Our lacklustre productivity performance - crucial to raising living standards in the long-term - could also be improved with key changes to education, regulatory settings affecting investment, monetary policy and climate change.
The Resource Management Act (RMA) exacerbates resource problems by undermining private property rights and failing to internalise costs. Replacement legislation is desperately needed and should protect private property rights in respect of resource use. Objectors should also be confronted with the cost to the community of the foregone resource use.
The Overseas Investment Act (OIA) is amongst the most restrictive in the OECD. Kiwis must be able to access overseas capital and know-how to enable productivity growth. We recommend that the OIA is repealed. Any replacement legislation should focus on genuine public good problems, such as national security.
When it comes to climate change, putting a price on greenhouse gas emissions is the single best way of reducing New Zealand’s emissions. Measures undertaken outside the Emissions Trading Scheme (ETS), even if carefully designed, risk being less effective and far less cost-effective than working through the ETS. The ETS should be used as the primary regulatory instrument for reducing GHG emissions.
Non-ETS measures should be assessed on the cost-per-tonne of GHG reductions, with that cost reported for each. Rather than distort the ETS to achieve desired distributional outcomes, revenues earned through government auction of ETS credits could be transferred to lower-income households and supplemented with additional payments to targeted households if necessary.

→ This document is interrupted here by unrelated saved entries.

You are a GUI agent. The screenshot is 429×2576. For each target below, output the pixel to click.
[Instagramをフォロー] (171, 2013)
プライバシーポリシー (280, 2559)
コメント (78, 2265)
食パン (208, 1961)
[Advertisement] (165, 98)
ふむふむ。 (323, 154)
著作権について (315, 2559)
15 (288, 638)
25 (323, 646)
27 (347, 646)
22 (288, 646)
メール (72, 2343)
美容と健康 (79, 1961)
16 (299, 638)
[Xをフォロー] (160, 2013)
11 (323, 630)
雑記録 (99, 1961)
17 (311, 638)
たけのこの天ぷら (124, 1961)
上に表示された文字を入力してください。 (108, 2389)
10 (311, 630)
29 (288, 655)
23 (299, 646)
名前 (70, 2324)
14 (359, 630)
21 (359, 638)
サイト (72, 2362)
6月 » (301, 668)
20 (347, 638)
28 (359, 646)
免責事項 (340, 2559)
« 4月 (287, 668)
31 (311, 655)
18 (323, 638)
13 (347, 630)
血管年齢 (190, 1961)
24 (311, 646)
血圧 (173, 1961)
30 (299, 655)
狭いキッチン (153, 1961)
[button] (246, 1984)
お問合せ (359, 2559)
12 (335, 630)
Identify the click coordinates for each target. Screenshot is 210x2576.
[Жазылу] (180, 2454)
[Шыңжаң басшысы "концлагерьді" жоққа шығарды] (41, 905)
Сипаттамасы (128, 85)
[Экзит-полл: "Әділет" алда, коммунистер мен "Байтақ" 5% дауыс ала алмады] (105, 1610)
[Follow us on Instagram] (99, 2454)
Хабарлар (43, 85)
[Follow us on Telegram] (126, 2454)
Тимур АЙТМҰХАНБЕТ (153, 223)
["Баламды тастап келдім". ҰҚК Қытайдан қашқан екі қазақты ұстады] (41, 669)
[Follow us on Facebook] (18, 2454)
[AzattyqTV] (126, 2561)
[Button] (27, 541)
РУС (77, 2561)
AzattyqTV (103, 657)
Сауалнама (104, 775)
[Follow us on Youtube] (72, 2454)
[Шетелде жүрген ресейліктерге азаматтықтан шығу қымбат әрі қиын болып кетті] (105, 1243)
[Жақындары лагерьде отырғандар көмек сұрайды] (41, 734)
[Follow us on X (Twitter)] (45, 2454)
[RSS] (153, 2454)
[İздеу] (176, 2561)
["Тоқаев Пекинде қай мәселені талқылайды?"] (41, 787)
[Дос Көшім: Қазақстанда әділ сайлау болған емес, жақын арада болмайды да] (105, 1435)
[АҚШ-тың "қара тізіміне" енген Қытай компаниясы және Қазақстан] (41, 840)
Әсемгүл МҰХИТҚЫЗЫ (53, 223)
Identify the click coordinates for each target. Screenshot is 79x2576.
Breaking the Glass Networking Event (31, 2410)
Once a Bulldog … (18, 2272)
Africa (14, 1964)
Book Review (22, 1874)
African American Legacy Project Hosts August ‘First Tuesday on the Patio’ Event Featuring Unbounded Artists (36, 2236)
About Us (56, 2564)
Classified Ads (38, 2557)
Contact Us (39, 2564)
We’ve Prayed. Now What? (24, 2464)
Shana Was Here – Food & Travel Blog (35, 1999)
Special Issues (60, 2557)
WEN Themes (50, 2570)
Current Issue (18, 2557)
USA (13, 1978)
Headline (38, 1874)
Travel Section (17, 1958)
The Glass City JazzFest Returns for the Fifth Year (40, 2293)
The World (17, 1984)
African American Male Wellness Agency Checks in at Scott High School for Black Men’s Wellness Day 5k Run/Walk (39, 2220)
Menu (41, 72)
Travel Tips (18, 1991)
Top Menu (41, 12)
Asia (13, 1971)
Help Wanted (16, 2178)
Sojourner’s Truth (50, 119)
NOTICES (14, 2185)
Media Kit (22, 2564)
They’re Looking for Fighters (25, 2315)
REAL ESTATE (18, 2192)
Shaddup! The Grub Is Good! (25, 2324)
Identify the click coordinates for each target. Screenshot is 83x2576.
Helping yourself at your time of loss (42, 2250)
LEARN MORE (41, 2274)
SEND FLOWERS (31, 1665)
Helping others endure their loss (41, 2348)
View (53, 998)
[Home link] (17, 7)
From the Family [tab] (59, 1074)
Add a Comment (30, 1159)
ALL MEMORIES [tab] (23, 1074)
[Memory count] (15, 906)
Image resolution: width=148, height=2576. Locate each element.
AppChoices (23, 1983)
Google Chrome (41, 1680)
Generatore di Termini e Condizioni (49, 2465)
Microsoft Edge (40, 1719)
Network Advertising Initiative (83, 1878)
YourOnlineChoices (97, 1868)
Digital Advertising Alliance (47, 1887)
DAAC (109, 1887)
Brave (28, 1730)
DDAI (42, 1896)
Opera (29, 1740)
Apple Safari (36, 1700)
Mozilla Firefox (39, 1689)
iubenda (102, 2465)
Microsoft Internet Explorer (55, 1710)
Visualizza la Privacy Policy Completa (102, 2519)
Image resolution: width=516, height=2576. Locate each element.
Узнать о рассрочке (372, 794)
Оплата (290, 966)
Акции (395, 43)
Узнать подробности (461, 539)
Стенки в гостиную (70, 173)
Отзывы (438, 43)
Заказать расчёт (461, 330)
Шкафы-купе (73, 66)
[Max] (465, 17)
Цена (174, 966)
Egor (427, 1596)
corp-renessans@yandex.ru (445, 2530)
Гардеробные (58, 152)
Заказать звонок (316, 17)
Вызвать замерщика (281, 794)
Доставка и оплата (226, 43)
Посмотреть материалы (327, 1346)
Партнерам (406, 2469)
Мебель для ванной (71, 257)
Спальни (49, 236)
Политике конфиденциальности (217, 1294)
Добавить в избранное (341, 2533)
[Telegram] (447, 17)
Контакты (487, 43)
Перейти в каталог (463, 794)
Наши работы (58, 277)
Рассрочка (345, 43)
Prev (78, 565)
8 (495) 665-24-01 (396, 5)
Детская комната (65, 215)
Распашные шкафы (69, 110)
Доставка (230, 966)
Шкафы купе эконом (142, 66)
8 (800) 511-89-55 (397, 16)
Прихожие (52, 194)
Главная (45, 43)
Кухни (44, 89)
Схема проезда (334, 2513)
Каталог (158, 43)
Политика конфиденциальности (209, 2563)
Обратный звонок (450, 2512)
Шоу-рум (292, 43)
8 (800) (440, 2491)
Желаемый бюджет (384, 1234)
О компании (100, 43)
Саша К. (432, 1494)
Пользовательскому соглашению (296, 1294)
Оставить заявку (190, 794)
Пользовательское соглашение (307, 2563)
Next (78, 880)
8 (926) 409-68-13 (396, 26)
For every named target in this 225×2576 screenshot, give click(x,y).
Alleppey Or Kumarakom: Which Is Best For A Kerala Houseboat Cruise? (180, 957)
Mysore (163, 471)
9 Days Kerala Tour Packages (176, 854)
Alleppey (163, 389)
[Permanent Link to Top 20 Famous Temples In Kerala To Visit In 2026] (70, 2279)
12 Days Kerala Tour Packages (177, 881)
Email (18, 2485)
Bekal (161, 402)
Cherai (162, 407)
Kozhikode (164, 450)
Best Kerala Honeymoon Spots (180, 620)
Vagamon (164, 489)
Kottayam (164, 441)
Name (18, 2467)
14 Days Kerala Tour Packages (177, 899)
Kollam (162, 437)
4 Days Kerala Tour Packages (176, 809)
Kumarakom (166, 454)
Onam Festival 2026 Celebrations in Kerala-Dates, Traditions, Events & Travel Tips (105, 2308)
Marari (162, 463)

Recent monetary policy developments depress savings are potentially highly inflationary, initially for asset values, and risk the independence of the Reserve Bank of New Zealand (RBNZ). We recommend a suite of changes to monetary policy including amending the RBNZ Act to specify a single policy objective – long-term price stability. The RBNZ’s regulatory role should also be shifted to another institution to improve governance and reduce politicisation risks.
High educational achievement has fallen for two decades due to malign influence of discredited “child-centred learning.” We need a new national curriculum based on disciplinary knowledge, not competencies, and an evidence-based profession, including designing standardised national assessments to highlight effective schools and approaches. We would also reinstate and extend the partnership schools model.
I should really apologise - our report will not leave you feeling warm and fuzzy. New public holidays, green schools offering DNA activation ceremonies, PayWave fees, electric cars, wealth taxes and a guaranteed minimum income do not feature on our list of recommendations.
But, if a prosperous New Zealand floats your boat you’ll probably find Roadmap for Recovery: Briefing to the Incoming Government right up your alley.